Fitness Training Exercises

Strength Training - Quadriceps
Parallel Hops or Polymetric Jump

Equipment Required:

Marked line (optional)

Starting Position:

Stand with feet together, with side of body facing the marked or imaginary line.
Keep a slight bend in the ankles, knees and hips.
Hold arms loosely at sides with elbows bent approximately 90 degrees.

Actions To Execute Exercise:

Jump off both feet and hop over the marked or imaginary line.

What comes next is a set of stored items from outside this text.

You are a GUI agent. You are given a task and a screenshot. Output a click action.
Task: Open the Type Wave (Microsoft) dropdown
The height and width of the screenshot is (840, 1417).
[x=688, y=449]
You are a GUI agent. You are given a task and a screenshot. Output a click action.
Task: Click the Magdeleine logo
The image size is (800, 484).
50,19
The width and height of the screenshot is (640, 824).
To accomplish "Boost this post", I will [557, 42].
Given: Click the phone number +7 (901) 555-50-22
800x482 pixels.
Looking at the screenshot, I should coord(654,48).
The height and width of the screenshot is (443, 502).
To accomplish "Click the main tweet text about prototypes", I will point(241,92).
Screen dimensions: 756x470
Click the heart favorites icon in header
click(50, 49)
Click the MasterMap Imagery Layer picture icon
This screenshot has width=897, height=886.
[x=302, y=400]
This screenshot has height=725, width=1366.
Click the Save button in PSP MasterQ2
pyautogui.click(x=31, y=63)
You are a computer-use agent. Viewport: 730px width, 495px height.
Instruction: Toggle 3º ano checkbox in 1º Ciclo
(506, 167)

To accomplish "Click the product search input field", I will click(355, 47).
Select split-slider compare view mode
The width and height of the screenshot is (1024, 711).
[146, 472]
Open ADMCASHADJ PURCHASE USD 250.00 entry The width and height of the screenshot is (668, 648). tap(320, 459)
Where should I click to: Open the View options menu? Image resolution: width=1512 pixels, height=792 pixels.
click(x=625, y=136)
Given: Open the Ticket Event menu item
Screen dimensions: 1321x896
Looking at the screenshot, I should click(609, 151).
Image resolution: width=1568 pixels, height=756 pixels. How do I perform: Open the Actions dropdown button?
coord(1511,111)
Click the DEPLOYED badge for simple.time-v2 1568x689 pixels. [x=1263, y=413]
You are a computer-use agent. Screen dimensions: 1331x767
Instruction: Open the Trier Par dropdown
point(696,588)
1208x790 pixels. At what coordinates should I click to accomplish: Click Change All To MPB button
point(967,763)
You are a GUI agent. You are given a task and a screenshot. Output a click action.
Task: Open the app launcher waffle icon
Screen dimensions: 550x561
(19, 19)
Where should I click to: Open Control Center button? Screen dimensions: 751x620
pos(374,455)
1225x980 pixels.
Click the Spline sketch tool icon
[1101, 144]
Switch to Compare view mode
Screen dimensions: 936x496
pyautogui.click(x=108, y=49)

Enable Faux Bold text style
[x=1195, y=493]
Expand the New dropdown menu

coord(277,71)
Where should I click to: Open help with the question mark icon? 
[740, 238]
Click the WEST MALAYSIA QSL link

Swing both arms forward to chest level while jumping.
Land on both feet with slightly bent knees, about 18" from starting point; return both arms to sides upon landing.
Repeat. (It is important to anticipate jumping again immediately after landing.)
Alternate 30-40 second periods of jumping with 60-90 second periods of recovery ( walking, marching in place).

Breathing Technique

Maintain normal, steady breathing.

What The Exercise Does:

Increases anaerobic (explosive) power.
Strengthens the legs (quadriceps, hamstrings, gastrocnemius).

Variations On This Exercise

(Vertical Hops) Jump straight up, extending the hands overhead (as in a basketball shoot).

Precautions / Contraindications

This is an advanced, high-intensity exercise, for well-conditioned participants only.
This exercise may be contraindicated for some individuals with back, hip, knee or ankle problems, arthritis, high blood pressure or during pregnancy.